The effect of ascorbic acid 6-docosahexaenoate (DHA-VC) on the phospholipase-C-mediated hydrolysis of phosphatidylcholine was investigated. In human non-small cell lung cancer cells (PC-14) exposed to DHA-VC for 24 hr, a dose-dependent increase in phosphatidylcholine-specific phospholipase C (PC-PLC) activity was seen. PC-PLC activity in whole-cell homogenate of PC-14 cells was increased about 2.5-fold by 2 hr of treatment with DHA-VC (20 micrograms/ml). Treatment with DHA-VC also augmented PC-PLC activity in the crude membrane extract. On the other hand, DHA-VC inhibited the activity of phospholipase A2 (ID50 = 800 micrograms/ml). Another water-soluble analog, choline docosahexaenoate, also stimulated PC-PLC activity. To explore the effect of DHA-VC on phosphatidylcholine turnover, we analyzed phospholipids labeled with [14C] choline or [3H]myristate by thin-layer chromatography, and found that the amount of [14C]- and [3H]-labeled phosphatidylcholine was constant in the presence of DHA-VC. These results suggest that phosphatidylcholine turnover was not influenced by DHA-VC. DHA-VC treatment increased protein kinase C activity of the cells in the late phase (120 min), suggesting that DHA-VC-induced diacylglycerol production mediated by PC-PLC causes protein kinase C activation.
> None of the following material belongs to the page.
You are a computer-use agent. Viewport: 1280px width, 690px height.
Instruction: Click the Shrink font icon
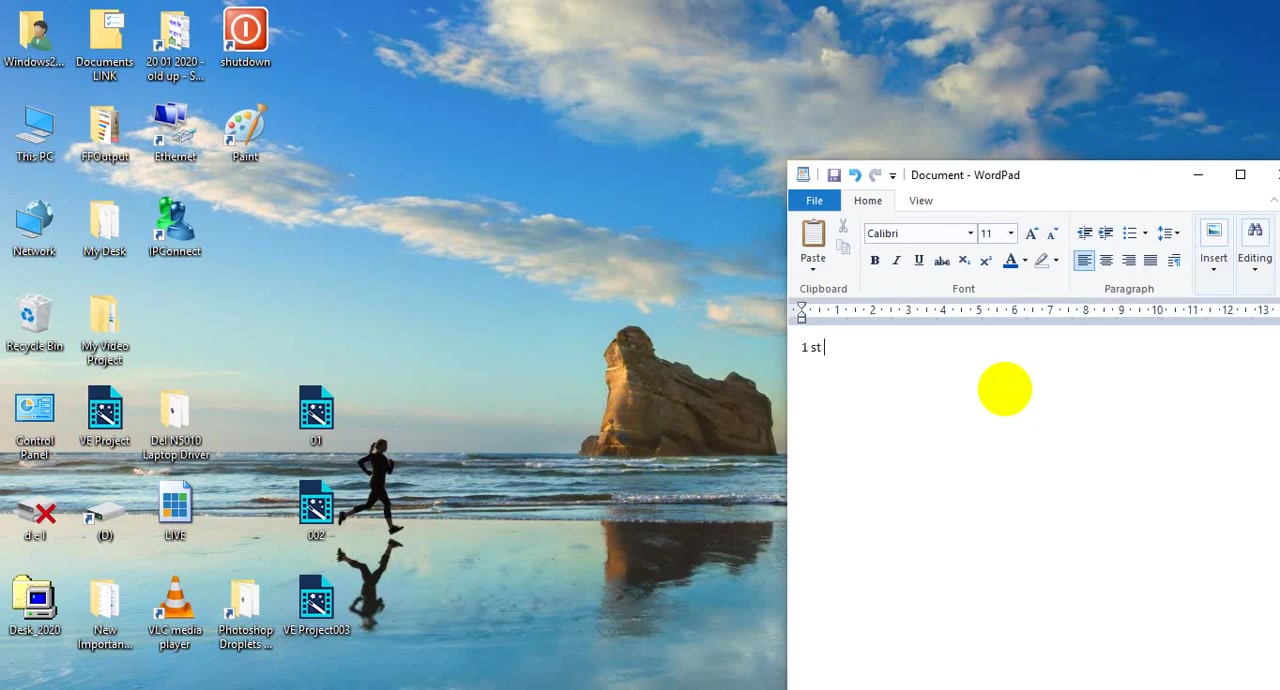point(1052,233)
Considering that significant inhibition of DNA synthesis occurred 12 hr after 2 hr of treatment with DHA-VC (20 micrograms/ml), DHA-VC-induced PC-PLC activation seems to be an early event in DHA-VC-induced cytotoxicity, which suggests that the effects of DHA-VC on signal transduction pathways may play an important role in the cytotoxicity of DHA-VC.